Jackson, Andrew: President
President
Jackson rode on a wave of popularity that almost took him into the presidency in the election of 1824. The vote was split with Henry Clay, John Quincy Adams, and William H. Crawford, and when the election was decided in the House of Representatives, Clay threw his influence to Adams, and Adams became President.
By the time of the election of 1828, Jackson's cause was more assured. John C. Calhoun, who was the candidate for Vice President with Jackson, brought most of Crawford's former following to Jackson, while Martin Van Buren and the Albany Regency swung liberal-controlled New York state to him. The result was a sweeping victory; Jackson polled four times the popular vote that he had received in 1824. His inauguration brought the “rabble” into the White House, to the distaste of the established families.

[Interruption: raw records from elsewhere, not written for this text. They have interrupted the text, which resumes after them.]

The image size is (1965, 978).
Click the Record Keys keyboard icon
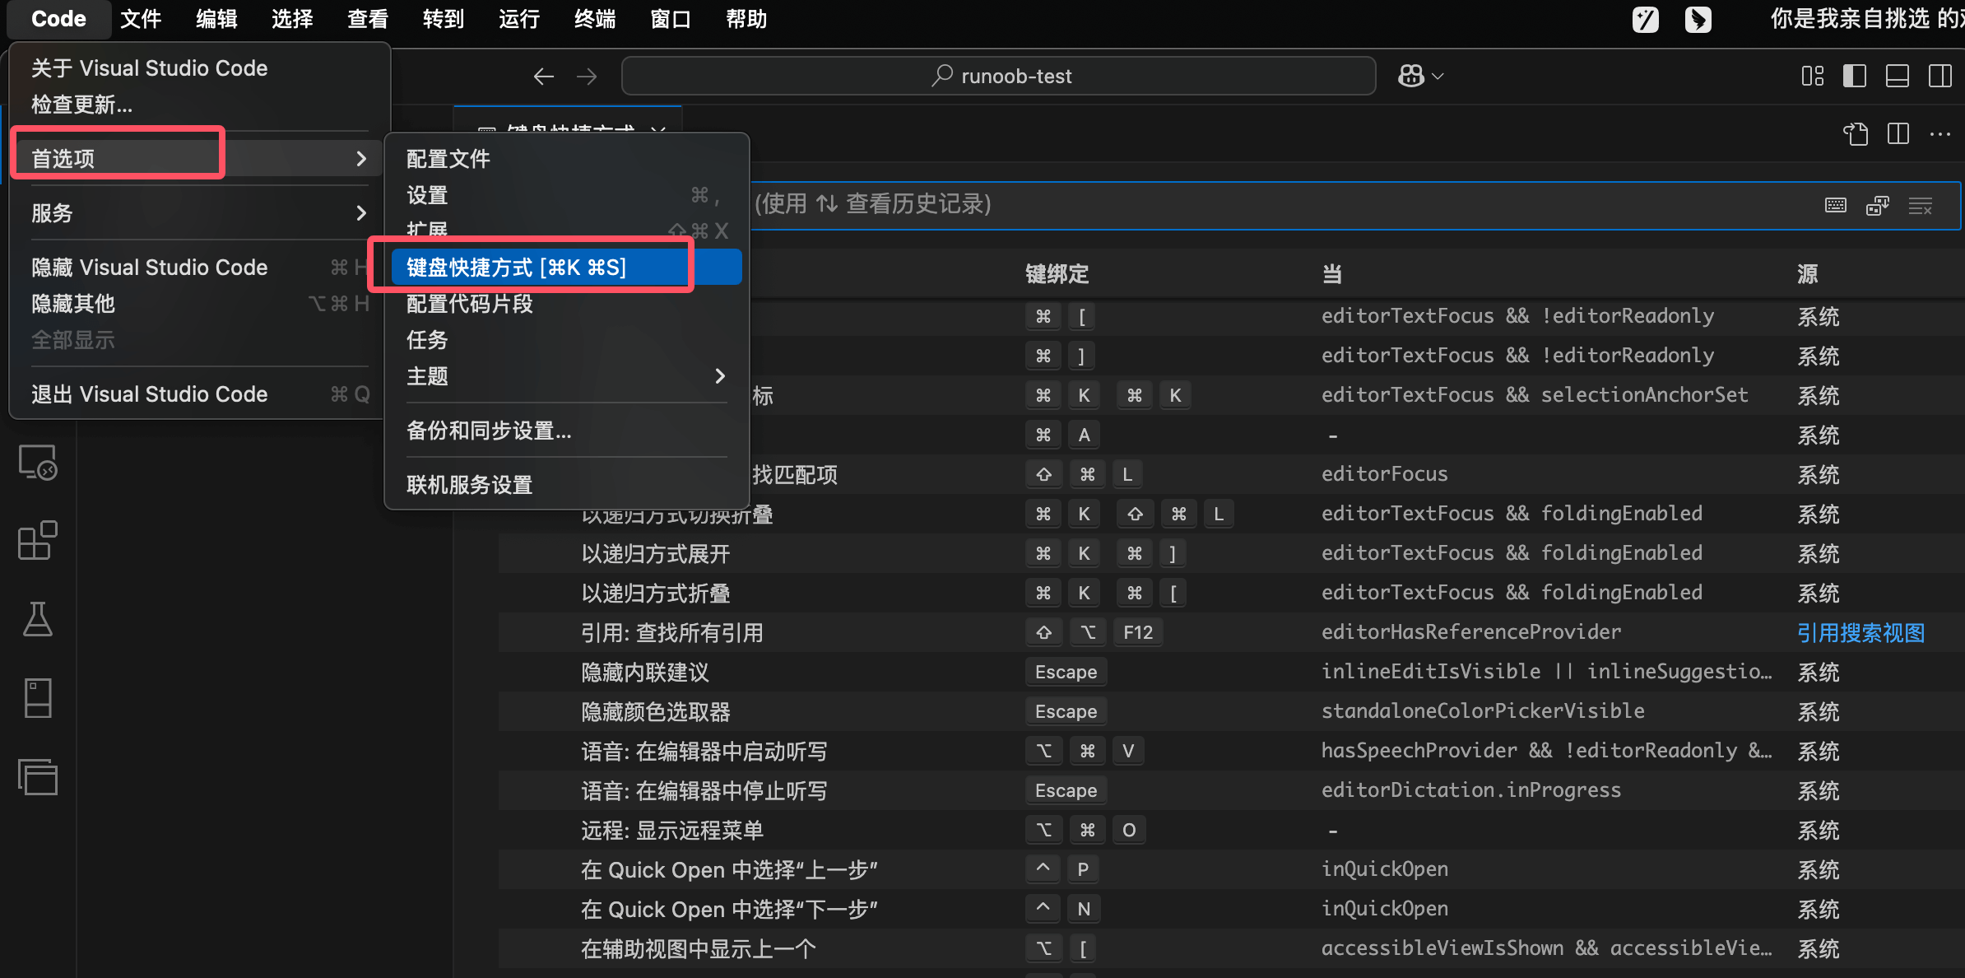[x=1836, y=205]
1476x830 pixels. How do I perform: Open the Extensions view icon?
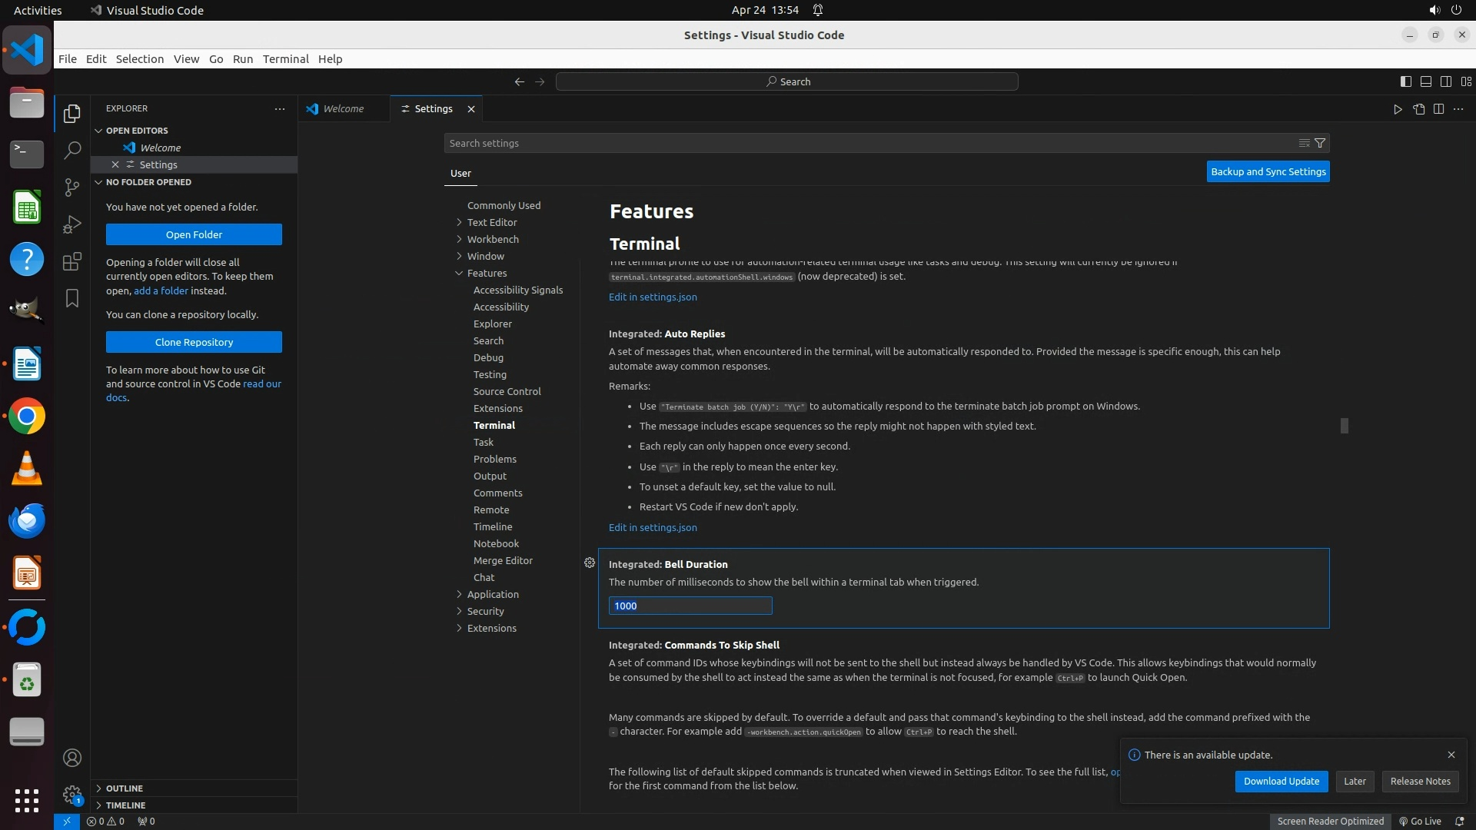point(72,261)
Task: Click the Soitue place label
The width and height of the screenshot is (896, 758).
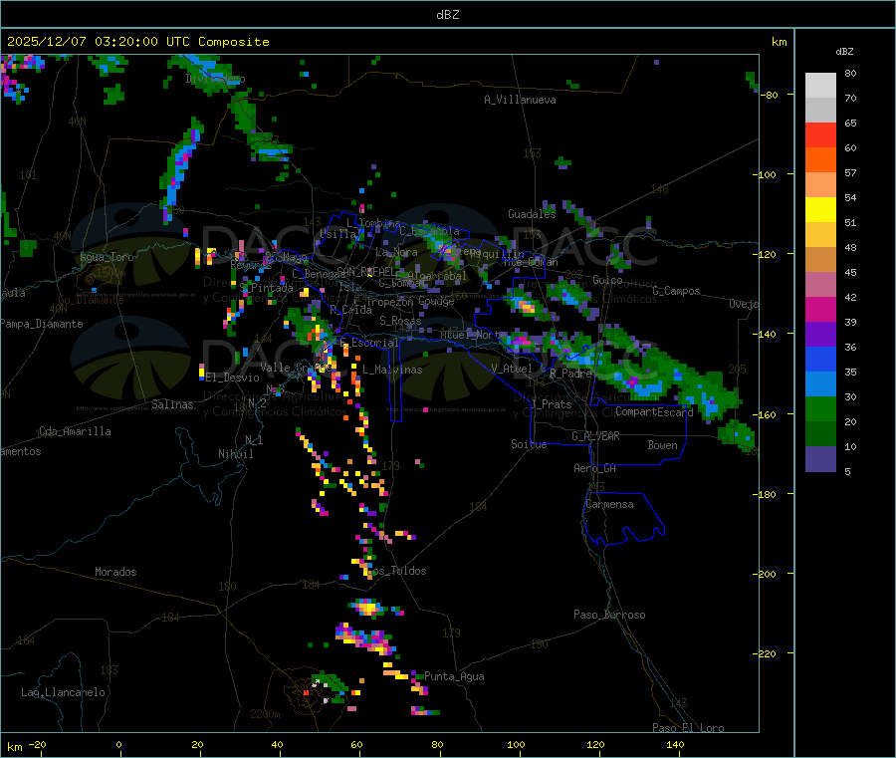Action: tap(529, 444)
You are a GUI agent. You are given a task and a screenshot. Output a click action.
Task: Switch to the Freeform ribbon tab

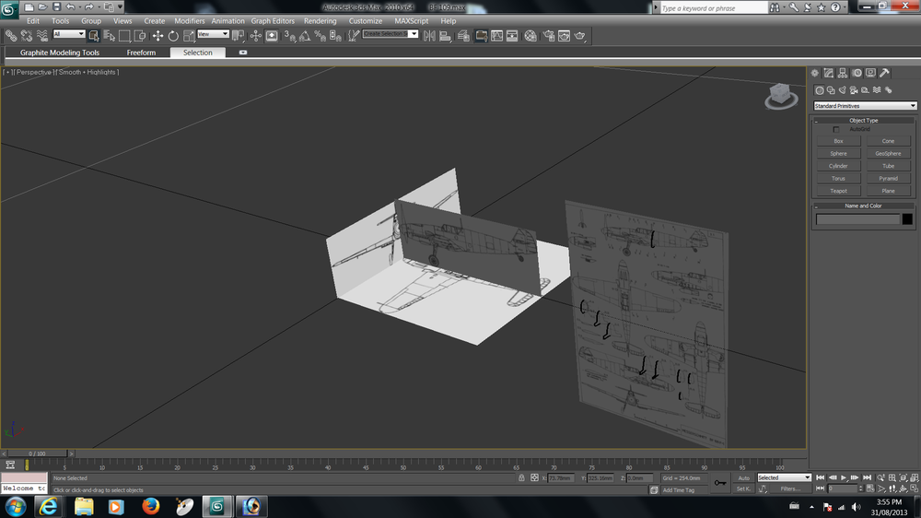141,53
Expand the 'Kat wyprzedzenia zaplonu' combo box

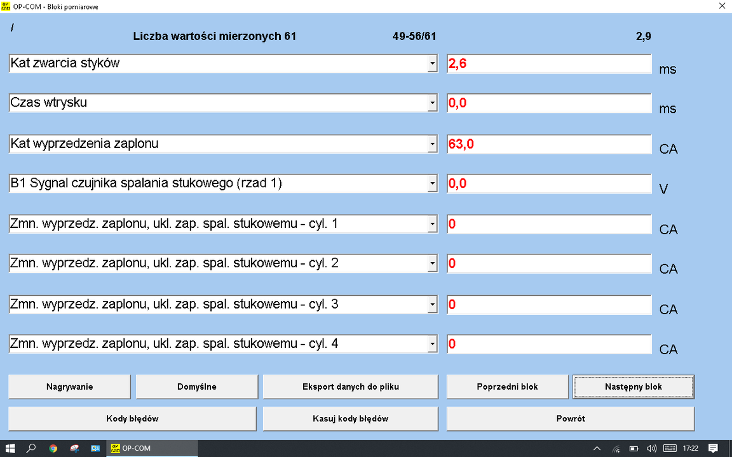tap(432, 144)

There was a strong element of personalism in the rule of the hotheaded Jackson, and the Kitchen Cabinet—a small group of favorite advisers—was powerful. Vigorous publicity and violent journalistic attacks on anti-Jacksonians were ably handled by such men as the elder Francis P. Blair, Duff Green, and Amos Kendall. Party loyalty was intense, and party members were rewarded with government posts in what came to be known as the spoils system. Personal relationships were of utmost importance, and the social slights suffered by the wife of Secretary of War John H. Eaton (see O'Neill, Margaret) helped to break up the cabinet.
Calhoun's antagonism was more fundamental, however. Calhoun and the South generally felt threatened by the protective tariff that favored the industrial East, and Calhoun evolved the doctrine of nullification and resigned from the vice presidency. Jackson stood firmly for the Union and had the Force Bill of 1833 (see force bill) passed to coerce South Carolina into accepting the federal tariff, but a compromise tariff was rushed through and the affair ended. Jackson, on the other hand, took the part of Georgia in its insistence on states' rights and the privilege of ousting the Cherokee; he refused to aid in enforcing the Supreme Court's decision against Georgia, and the tribe was removed.
More important than the estrangement of Calhoun was Jackson's long fight against the Bank of the United States. Although its charter did not expire until 1836, Henry Clay succeeded in having a bill to recharter it passed in 1832, thus bringing the issue into the 1832 presidential election. Jackson vetoed the measure, and the powerful interests of the bank were joined with the other opponents of Jackson in a bitter struggle with the antibank Jacksonians.
Jackson in the election of 1832 triumphed over Clay. His second administration—more bitterly resented by his enemies than the first—was dominated by the bank issue. Jackson promptly removed the funds from the bank and put them in chosen state banks (the “pet banks”). Secretary of Treasury Louis McLane refused to make the transfer as did his successor W. J. Duane, but Roger B. Taney agreed with Jackson's views and made the transfer (see also Independent Treasury System).
Jackson was a firm believer in a specie basis for currency, and the Specie Circular in 1836, which stipulated that all public lands must be paid for in specie, broke the speculation boom in Western lands, cast suspicion on many of the bank notes in circulation, and hastened the Panic of 1837. The panic, which had some of its roots in earlier crop failures and in overextended speculation, was a factor in the administration of Martin Van Buren, who was Jackson's choice and a successful candidate for the presidency in 1836.